▶ **Task statement**
Among the entries below, find every line that contains the string "computer", then copy it.

▶ **Given records**
..........

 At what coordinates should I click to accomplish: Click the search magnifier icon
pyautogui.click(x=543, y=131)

..........

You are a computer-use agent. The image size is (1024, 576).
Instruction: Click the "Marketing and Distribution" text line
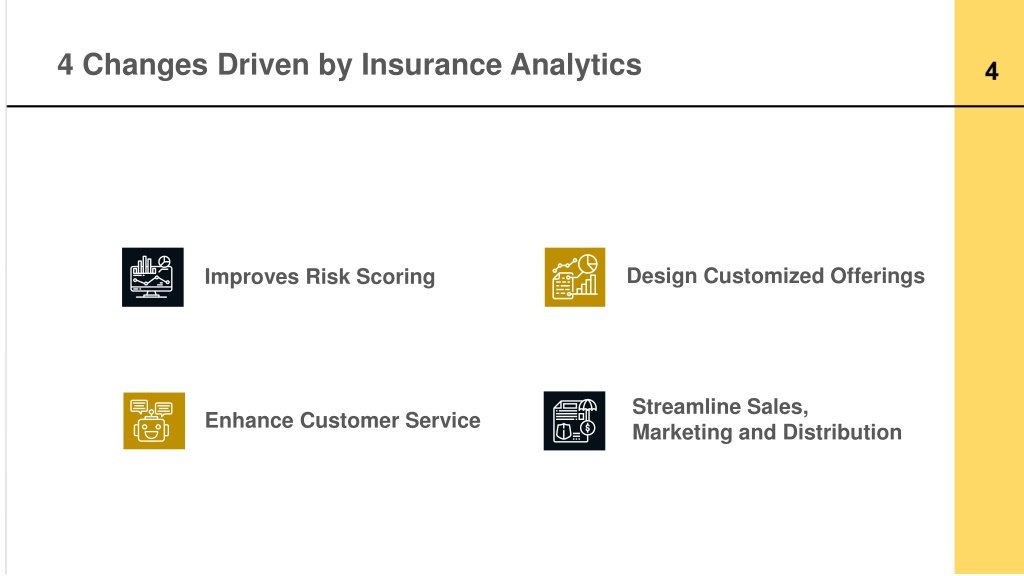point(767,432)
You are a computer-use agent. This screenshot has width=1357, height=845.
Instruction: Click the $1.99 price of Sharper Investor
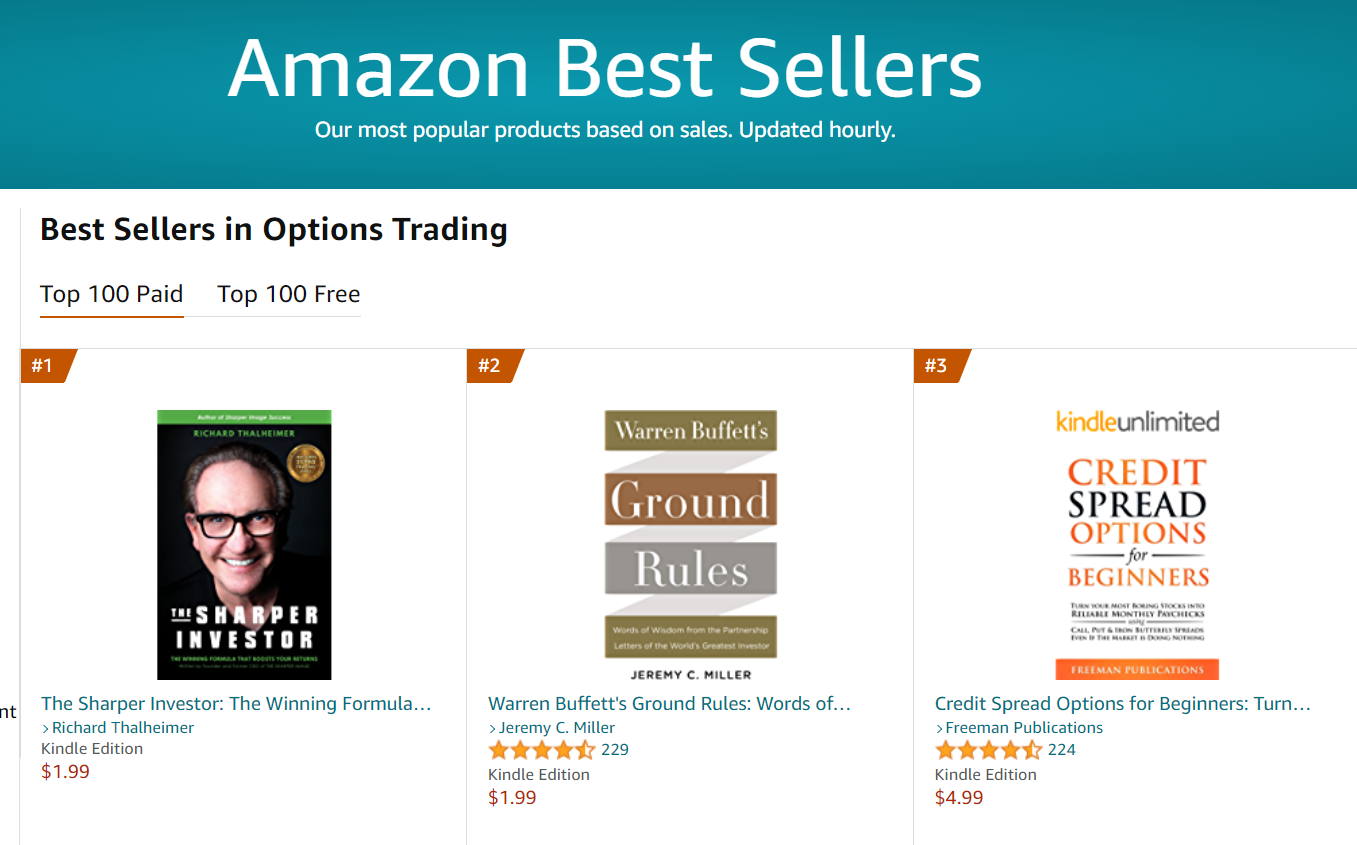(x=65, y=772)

..........

▶ **Your solution**
You are a computer-use agent. The image size is (1024, 576).
You are a computer-use agent. This screenshot has width=1357, height=845.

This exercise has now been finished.